### DIRECTION:
Copy out every line of all the items below, keeping each item's wording unchanged. Multiply only the answer coordinates by 2.05 and round them to whole numbers, with halves rounding up. Leave out the pictures.

** START RAW DATA **

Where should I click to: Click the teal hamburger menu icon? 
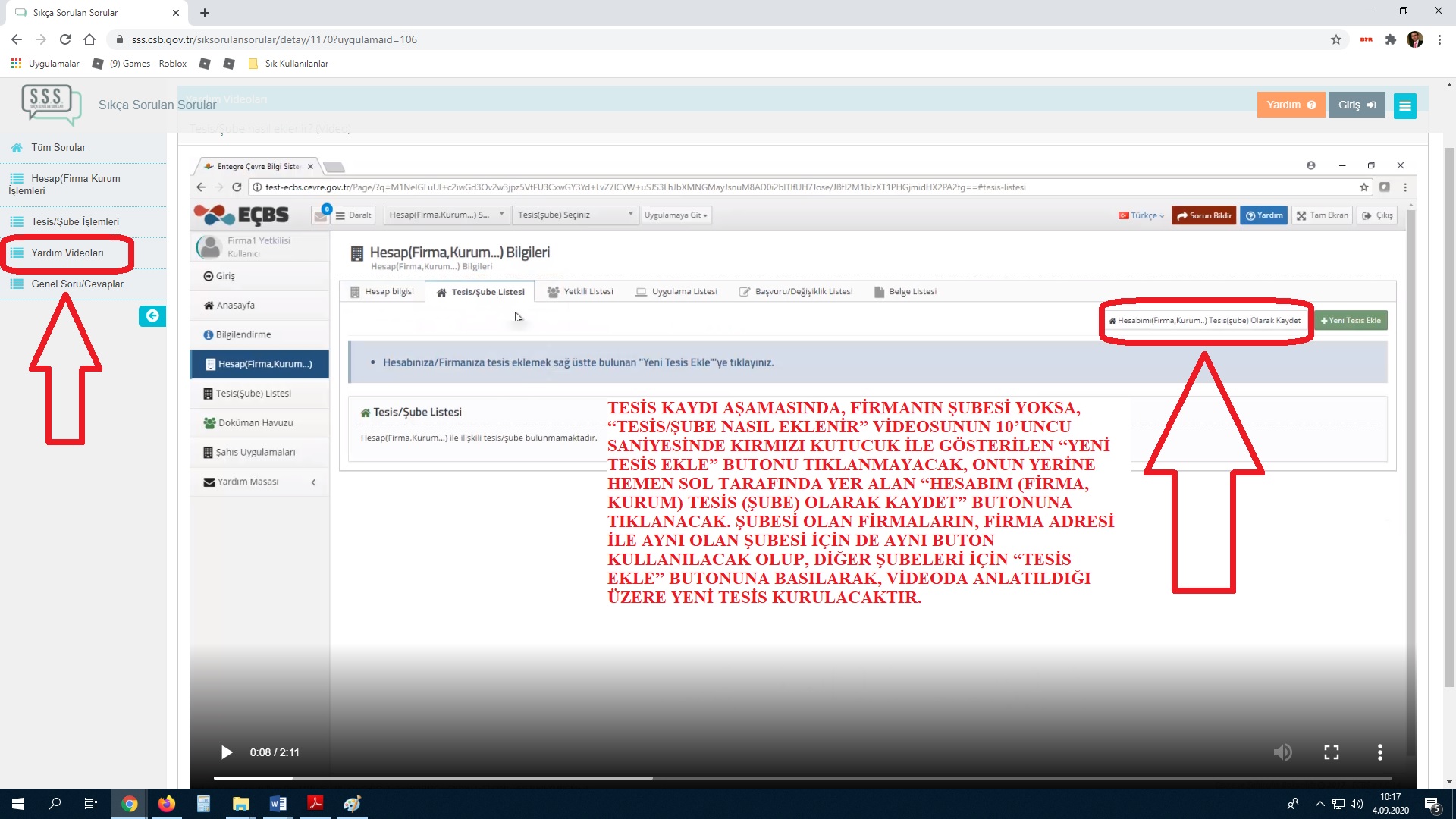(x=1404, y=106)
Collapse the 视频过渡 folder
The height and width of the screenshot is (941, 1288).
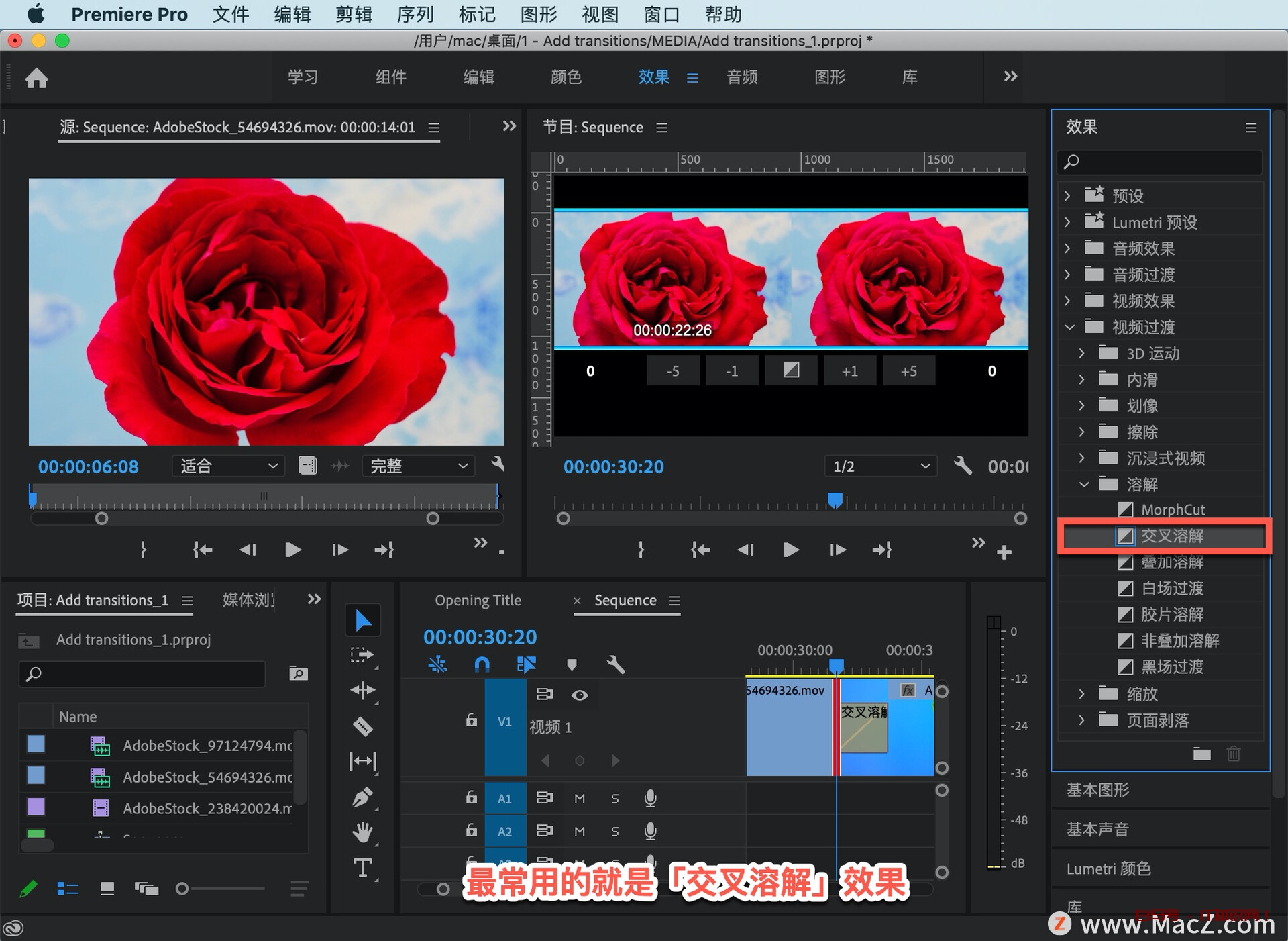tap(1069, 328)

** END RAW DATA **

### EXPECTED OUTPUT:
Where should I click to: Click the teal hamburger menu icon? 
(x=2878, y=217)
Collapse the 视频过渡 folder
The height and width of the screenshot is (941, 1288).
tap(2191, 672)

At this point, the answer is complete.